What the exercise asks>
Could you restate every line of the data word for word?

** Provided information follows **

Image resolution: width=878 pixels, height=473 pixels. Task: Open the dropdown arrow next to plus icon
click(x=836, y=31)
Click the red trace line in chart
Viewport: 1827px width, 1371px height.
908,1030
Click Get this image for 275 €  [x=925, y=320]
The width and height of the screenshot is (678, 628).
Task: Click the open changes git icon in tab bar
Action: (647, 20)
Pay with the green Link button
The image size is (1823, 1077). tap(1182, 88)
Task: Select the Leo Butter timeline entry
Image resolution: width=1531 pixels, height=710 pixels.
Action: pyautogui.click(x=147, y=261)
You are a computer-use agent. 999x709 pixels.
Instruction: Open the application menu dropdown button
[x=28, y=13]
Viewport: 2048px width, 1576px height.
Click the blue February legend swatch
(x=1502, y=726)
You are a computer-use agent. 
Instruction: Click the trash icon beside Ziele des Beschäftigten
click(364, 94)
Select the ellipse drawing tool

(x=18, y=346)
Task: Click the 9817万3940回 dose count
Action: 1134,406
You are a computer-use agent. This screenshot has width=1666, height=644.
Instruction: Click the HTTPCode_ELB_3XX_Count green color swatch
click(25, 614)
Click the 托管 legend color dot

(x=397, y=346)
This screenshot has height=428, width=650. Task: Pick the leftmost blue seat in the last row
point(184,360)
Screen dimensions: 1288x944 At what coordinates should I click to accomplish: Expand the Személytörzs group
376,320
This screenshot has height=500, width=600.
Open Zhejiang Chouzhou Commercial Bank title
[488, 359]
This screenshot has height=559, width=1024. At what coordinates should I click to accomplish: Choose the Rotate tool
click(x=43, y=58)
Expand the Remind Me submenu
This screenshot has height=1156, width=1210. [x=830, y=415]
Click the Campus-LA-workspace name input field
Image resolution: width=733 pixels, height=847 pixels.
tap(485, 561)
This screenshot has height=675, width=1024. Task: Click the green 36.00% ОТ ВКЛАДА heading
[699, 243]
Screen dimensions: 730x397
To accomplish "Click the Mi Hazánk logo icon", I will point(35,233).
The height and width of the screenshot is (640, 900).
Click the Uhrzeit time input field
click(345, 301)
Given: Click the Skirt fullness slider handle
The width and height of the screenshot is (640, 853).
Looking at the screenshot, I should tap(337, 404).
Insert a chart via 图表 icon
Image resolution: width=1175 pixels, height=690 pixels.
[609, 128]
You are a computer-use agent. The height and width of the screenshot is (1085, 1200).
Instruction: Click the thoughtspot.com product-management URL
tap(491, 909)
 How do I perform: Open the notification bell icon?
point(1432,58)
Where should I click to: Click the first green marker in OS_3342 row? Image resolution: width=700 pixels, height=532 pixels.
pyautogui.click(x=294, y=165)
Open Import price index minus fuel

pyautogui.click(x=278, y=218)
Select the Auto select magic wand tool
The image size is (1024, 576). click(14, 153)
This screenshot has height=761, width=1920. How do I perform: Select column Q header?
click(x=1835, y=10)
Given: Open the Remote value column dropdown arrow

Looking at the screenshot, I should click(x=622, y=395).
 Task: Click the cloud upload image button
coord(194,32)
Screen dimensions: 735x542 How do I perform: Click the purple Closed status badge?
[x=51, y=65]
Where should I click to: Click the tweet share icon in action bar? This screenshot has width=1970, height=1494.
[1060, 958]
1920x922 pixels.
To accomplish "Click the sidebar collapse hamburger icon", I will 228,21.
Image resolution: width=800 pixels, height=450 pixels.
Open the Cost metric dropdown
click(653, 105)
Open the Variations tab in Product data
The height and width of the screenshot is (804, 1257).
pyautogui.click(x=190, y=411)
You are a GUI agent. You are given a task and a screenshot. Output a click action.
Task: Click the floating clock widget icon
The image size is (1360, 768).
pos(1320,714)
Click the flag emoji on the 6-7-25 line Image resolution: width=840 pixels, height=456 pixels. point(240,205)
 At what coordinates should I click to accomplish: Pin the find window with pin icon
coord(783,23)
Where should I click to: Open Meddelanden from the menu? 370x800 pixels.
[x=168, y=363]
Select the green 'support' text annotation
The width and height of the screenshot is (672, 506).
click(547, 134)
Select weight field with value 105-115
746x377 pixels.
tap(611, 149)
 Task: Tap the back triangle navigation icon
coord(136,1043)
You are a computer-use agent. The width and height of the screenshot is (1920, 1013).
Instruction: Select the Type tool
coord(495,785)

** End of Provided information **

Answer below>
Image resolution: width=878 pixels, height=473 pixels. Task: Open the dropdown arrow next to plus icon
click(x=836, y=31)
Click the red trace line in chart
Viewport: 1827px width, 1371px height.
908,1030
Click Get this image for 275 €  [x=925, y=320]
The width and height of the screenshot is (678, 628).
Task: Click the open changes git icon in tab bar
Action: (647, 20)
Pay with the green Link button
The image size is (1823, 1077). tap(1182, 88)
Task: Select the Leo Butter timeline entry
Image resolution: width=1531 pixels, height=710 pixels.
Action: pyautogui.click(x=147, y=261)
You are a computer-use agent. 999x709 pixels.
Instruction: Open the application menu dropdown button
[x=28, y=13]
Viewport: 2048px width, 1576px height.
Click the blue February legend swatch
(x=1502, y=726)
You are a computer-use agent. 
Instruction: Click the trash icon beside Ziele des Beschäftigten
click(364, 94)
Select the ellipse drawing tool

(x=18, y=346)
Task: Click the 9817万3940回 dose count
Action: 1134,406
You are a computer-use agent. This screenshot has width=1666, height=644.
Instruction: Click the HTTPCode_ELB_3XX_Count green color swatch
click(25, 614)
Click the 托管 legend color dot

(x=397, y=346)
This screenshot has height=428, width=650. Task: Pick the leftmost blue seat in the last row
point(184,360)
Screen dimensions: 1288x944 At what coordinates should I click to accomplish: Expand the Személytörzs group
376,320
This screenshot has height=500, width=600.
Open Zhejiang Chouzhou Commercial Bank title
[488, 359]
This screenshot has height=559, width=1024. At what coordinates should I click to accomplish: Choose the Rotate tool
click(x=43, y=58)
Expand the Remind Me submenu
This screenshot has height=1156, width=1210. [x=830, y=415]
Click the Campus-LA-workspace name input field
Image resolution: width=733 pixels, height=847 pixels.
tap(485, 561)
This screenshot has height=675, width=1024. Task: Click the green 36.00% ОТ ВКЛАДА heading
[699, 243]
Screen dimensions: 730x397
To accomplish "Click the Mi Hazánk logo icon", I will point(35,233).
The height and width of the screenshot is (640, 900).
Click the Uhrzeit time input field
click(345, 301)
Given: Click the Skirt fullness slider handle
The width and height of the screenshot is (640, 853).
Looking at the screenshot, I should tap(337, 404).
Insert a chart via 图表 icon
Image resolution: width=1175 pixels, height=690 pixels.
[609, 128]
You are a computer-use agent. The height and width of the screenshot is (1085, 1200).
Instruction: Click the thoughtspot.com product-management URL
tap(491, 909)
 How do I perform: Open the notification bell icon?
point(1432,58)
Where should I click to: Click the first green marker in OS_3342 row? Image resolution: width=700 pixels, height=532 pixels.
pyautogui.click(x=294, y=165)
Open Import price index minus fuel

pyautogui.click(x=278, y=218)
Select the Auto select magic wand tool
The image size is (1024, 576). click(14, 153)
This screenshot has height=761, width=1920. How do I perform: Select column Q header?
click(x=1835, y=10)
Given: Open the Remote value column dropdown arrow

Looking at the screenshot, I should click(x=622, y=395).
 Task: Click the cloud upload image button
coord(194,32)
Screen dimensions: 735x542 How do I perform: Click the purple Closed status badge?
[x=51, y=65]
Where should I click to: Click the tweet share icon in action bar? This screenshot has width=1970, height=1494.
[1060, 958]
1920x922 pixels.
To accomplish "Click the sidebar collapse hamburger icon", I will 228,21.
Image resolution: width=800 pixels, height=450 pixels.
Open the Cost metric dropdown
click(653, 105)
Open the Variations tab in Product data
The height and width of the screenshot is (804, 1257).
pyautogui.click(x=190, y=411)
You are a GUI agent. You are given a task and a screenshot. Output a click action.
Task: Click the floating clock widget icon
The image size is (1360, 768).
pos(1320,714)
Click the flag emoji on the 6-7-25 line Image resolution: width=840 pixels, height=456 pixels. point(240,205)
 At what coordinates should I click to accomplish: Pin the find window with pin icon
coord(783,23)
Where should I click to: Open Meddelanden from the menu? 370x800 pixels.
[x=168, y=363]
Select the green 'support' text annotation
The width and height of the screenshot is (672, 506).
click(547, 134)
Select weight field with value 105-115
746x377 pixels.
tap(611, 149)
 Task: Tap the back triangle navigation icon
coord(136,1043)
You are a computer-use agent. The width and height of the screenshot is (1920, 1013).
Instruction: Select the Type tool
coord(495,785)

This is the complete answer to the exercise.